Copy the records below word for word, beginning at the line containing "This screenshot has" and ending after the line containing "center [674, 598].". Leave out the pictures.

- [Extracted material]
▬▬▬▬▬▬

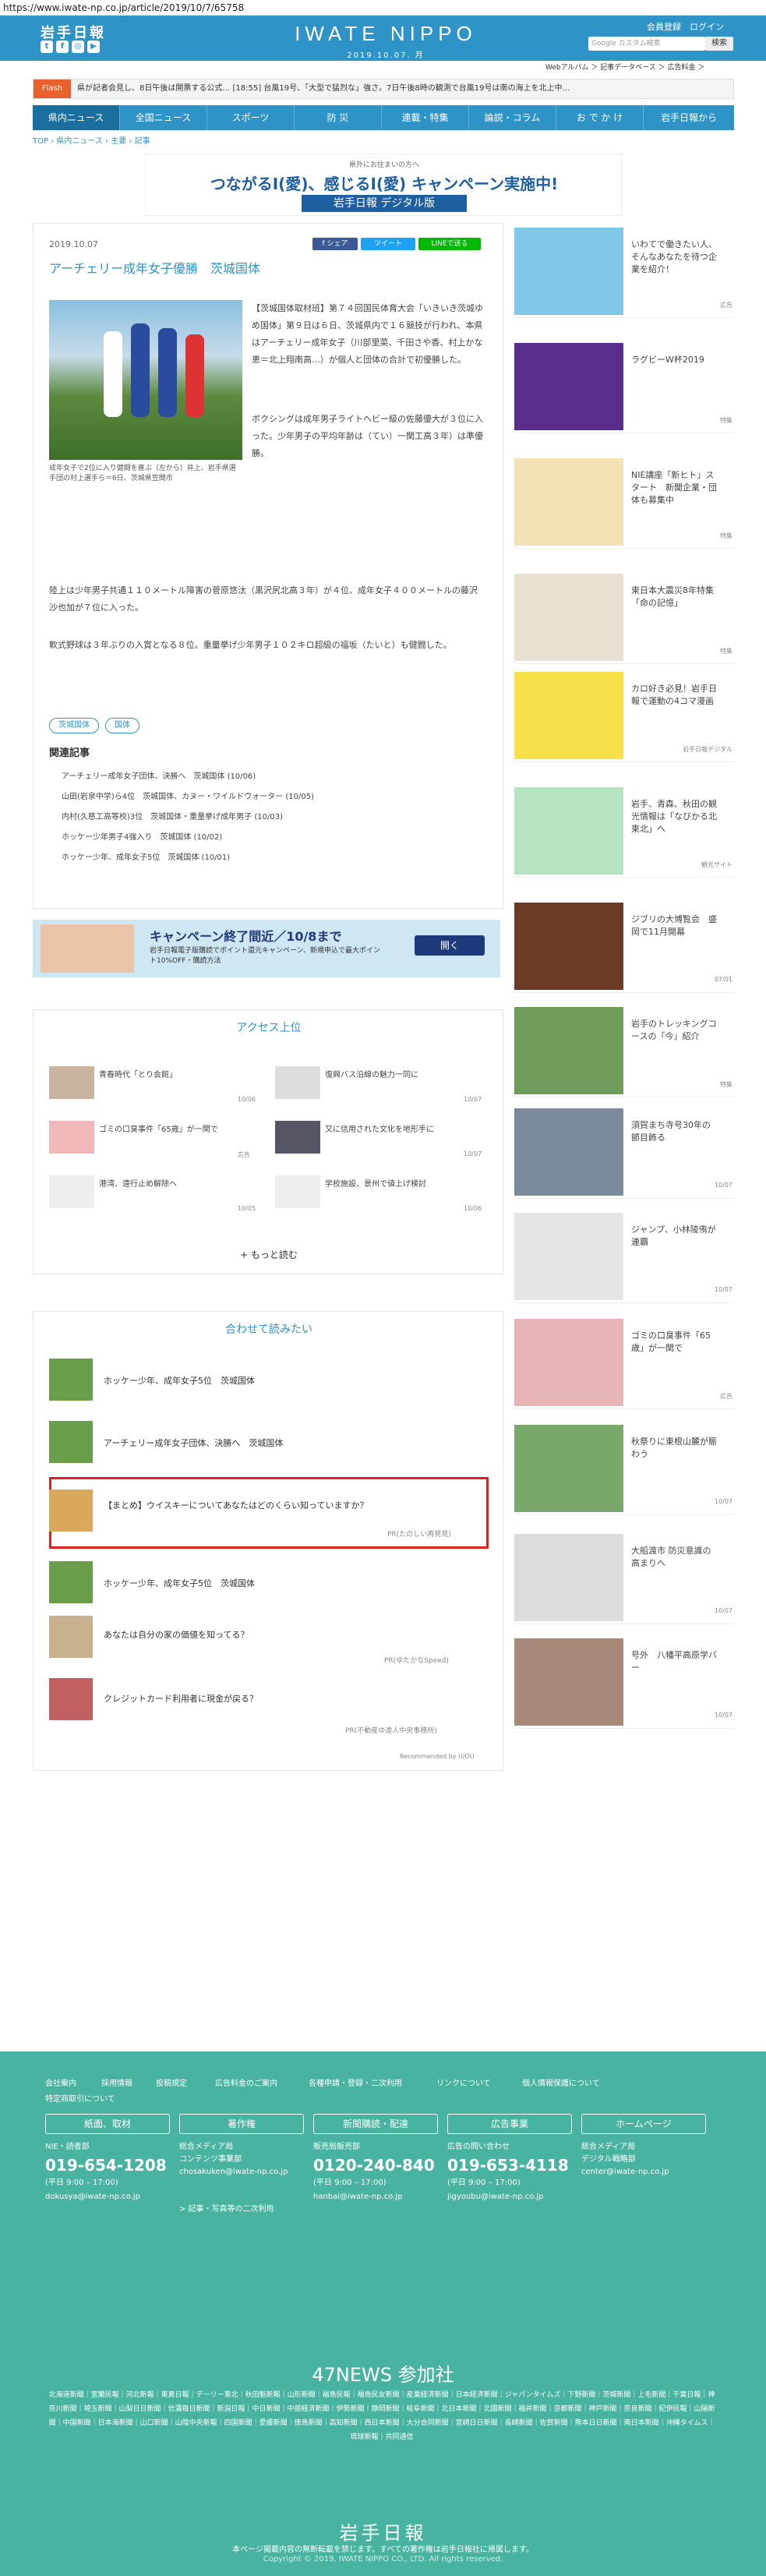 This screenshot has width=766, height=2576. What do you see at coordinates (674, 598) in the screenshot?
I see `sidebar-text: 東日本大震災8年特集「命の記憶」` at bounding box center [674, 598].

▬▬▬▬▬▬

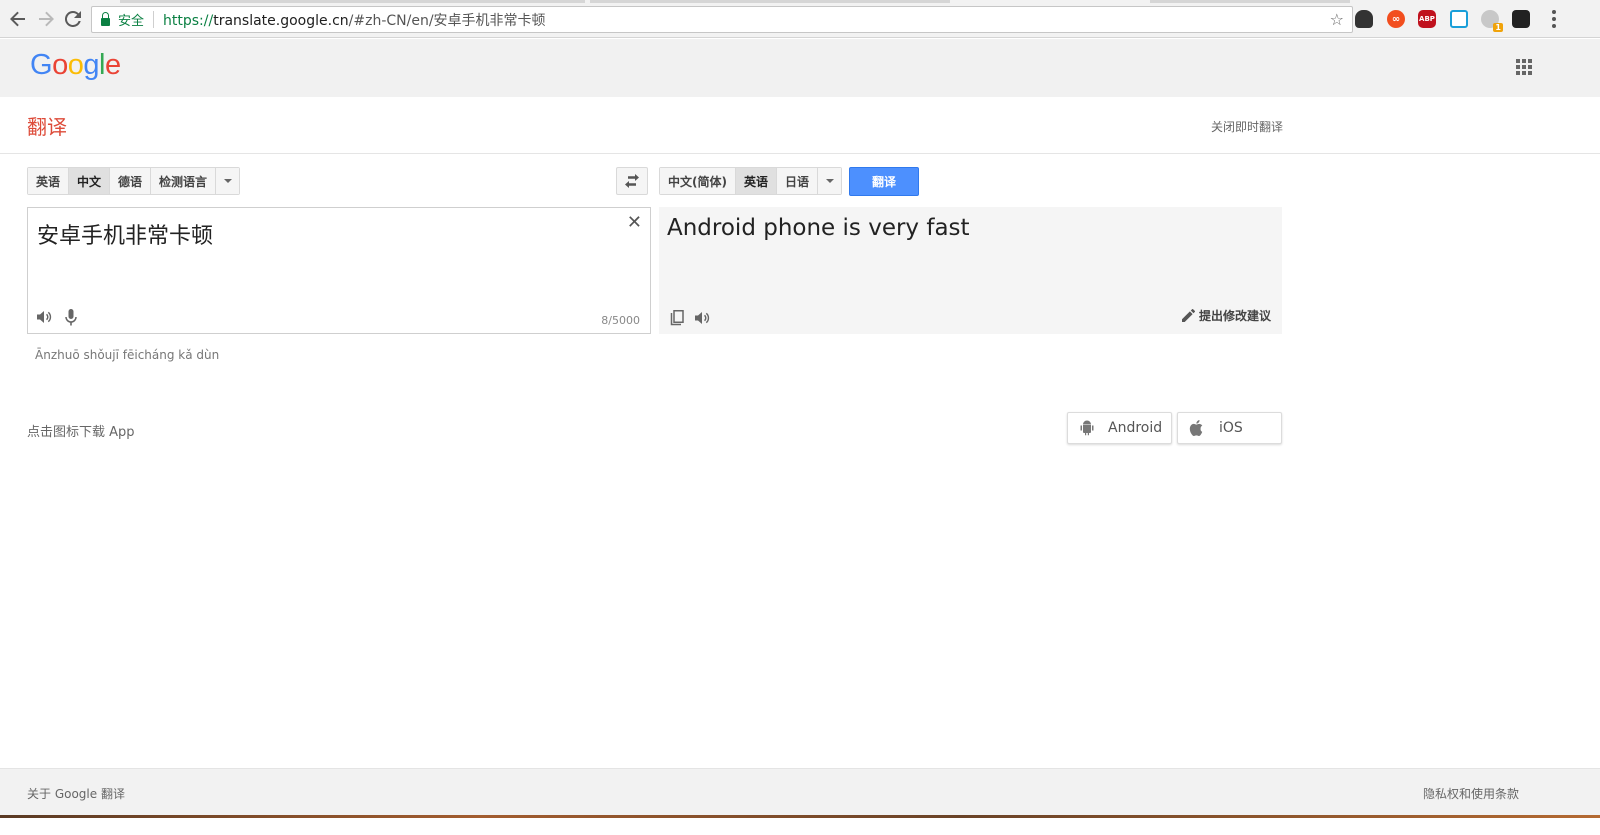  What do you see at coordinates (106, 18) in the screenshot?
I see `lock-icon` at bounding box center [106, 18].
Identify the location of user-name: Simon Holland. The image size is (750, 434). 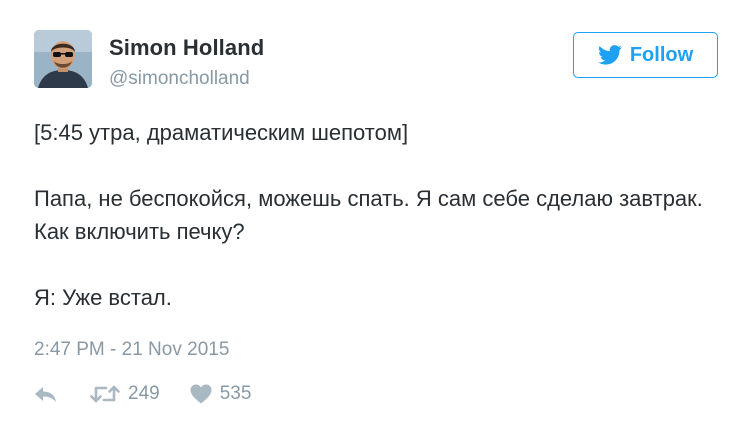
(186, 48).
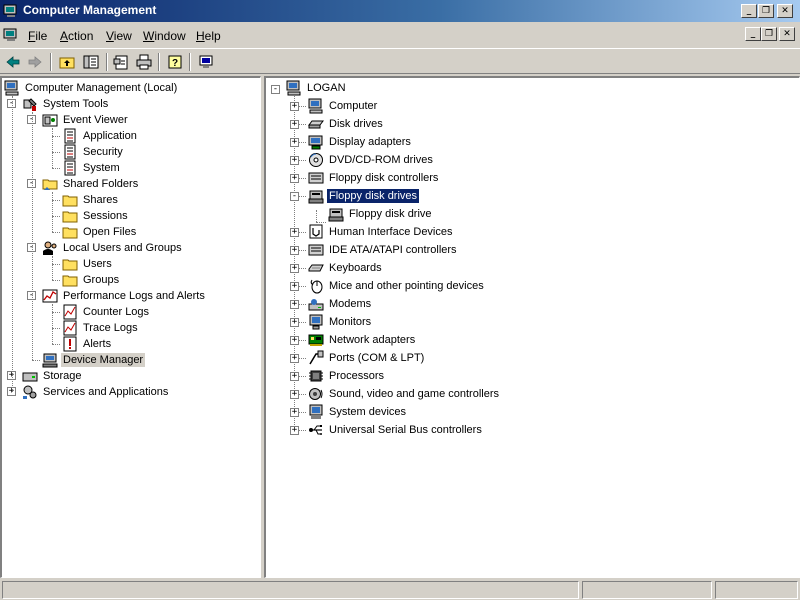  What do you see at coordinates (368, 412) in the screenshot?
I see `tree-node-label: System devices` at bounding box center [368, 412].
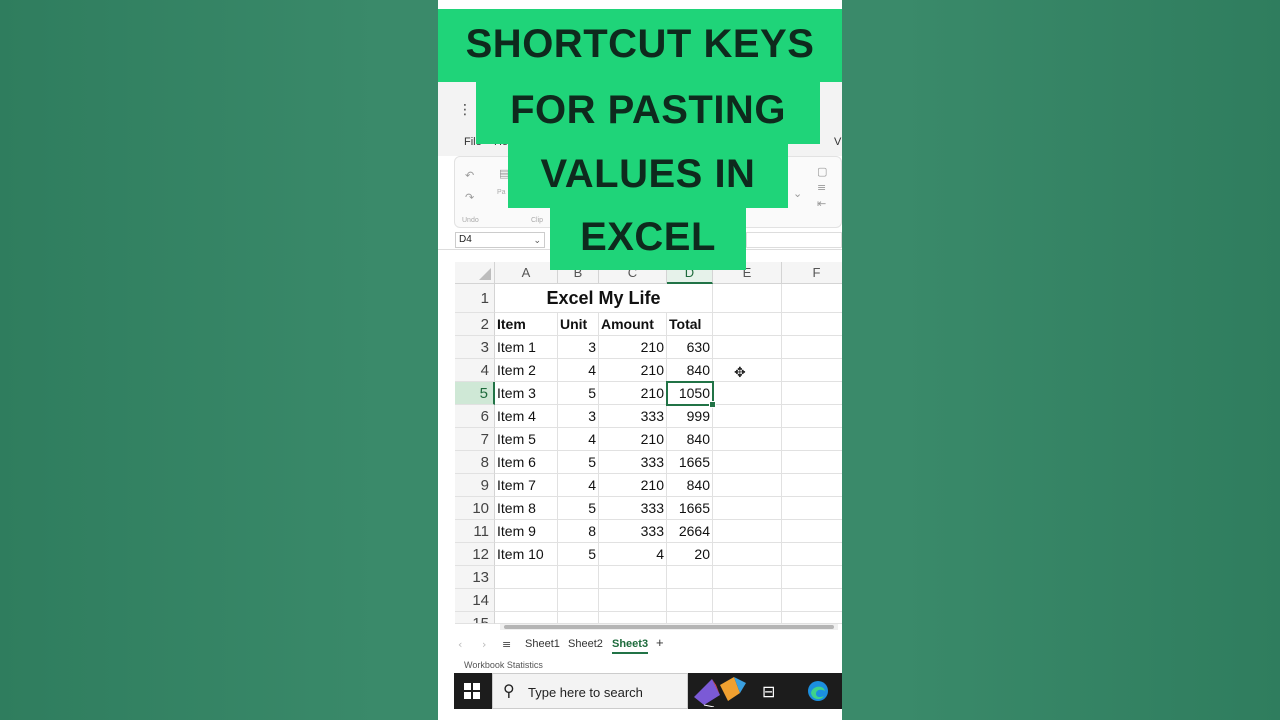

▬▬▬▬▬▬

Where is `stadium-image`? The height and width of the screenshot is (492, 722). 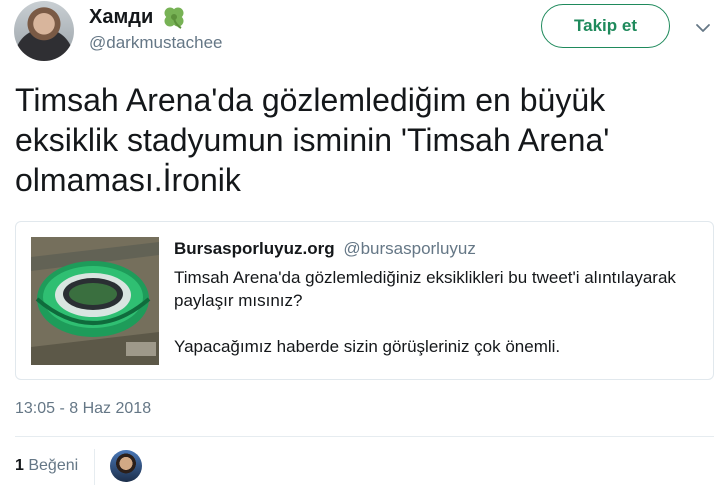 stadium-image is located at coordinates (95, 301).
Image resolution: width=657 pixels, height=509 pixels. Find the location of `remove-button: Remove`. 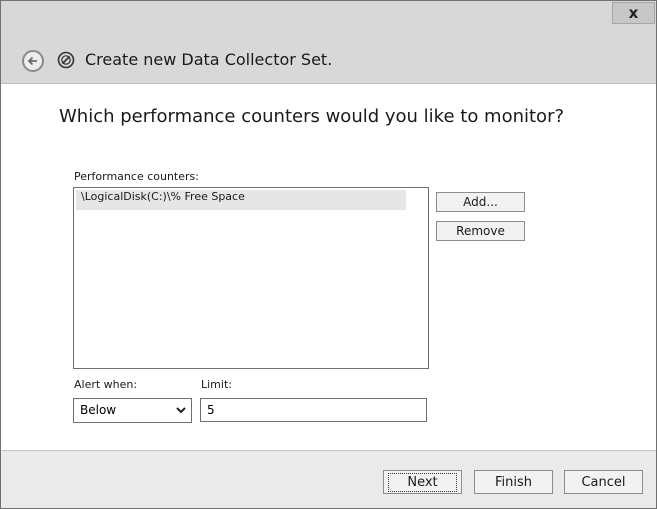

▬▬▬▬▬▬

- [Response area]
 This screenshot has width=766, height=2576. What do you see at coordinates (674, 598) in the screenshot?
I see `sidebar-text: 東日本大震災8年特集「命の記憶」` at bounding box center [674, 598].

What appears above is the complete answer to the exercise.